Records from a dataset

──────

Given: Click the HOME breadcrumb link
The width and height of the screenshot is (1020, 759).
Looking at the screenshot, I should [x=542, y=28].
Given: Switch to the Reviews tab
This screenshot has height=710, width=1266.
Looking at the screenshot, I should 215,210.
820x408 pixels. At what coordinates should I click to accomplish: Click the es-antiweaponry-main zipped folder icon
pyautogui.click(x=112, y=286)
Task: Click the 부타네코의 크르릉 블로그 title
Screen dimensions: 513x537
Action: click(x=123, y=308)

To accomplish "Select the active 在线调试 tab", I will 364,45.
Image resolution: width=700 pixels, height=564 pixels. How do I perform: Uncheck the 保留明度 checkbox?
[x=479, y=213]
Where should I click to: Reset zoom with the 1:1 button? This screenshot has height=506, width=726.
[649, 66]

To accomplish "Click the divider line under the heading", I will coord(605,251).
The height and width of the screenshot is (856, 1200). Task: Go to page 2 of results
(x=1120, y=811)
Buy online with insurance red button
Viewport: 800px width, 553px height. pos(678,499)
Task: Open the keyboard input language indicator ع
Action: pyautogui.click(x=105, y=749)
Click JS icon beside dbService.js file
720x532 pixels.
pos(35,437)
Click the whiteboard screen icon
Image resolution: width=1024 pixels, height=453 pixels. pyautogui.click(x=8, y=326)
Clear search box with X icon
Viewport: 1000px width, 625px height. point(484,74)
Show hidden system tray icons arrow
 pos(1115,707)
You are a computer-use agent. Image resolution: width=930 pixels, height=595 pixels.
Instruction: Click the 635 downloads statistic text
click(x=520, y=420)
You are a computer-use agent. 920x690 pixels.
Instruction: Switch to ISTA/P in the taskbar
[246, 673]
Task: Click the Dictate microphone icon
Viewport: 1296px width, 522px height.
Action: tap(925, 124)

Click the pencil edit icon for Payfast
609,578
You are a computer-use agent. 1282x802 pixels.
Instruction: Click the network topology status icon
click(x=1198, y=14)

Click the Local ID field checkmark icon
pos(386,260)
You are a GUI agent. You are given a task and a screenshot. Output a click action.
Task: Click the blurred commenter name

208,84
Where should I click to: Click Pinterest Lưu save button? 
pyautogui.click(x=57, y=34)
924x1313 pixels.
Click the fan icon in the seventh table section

──────

* **What you should do**: Count up the lines in the entries that hold "computer", and respond with that count and no other text.

* **Worked solution**: 3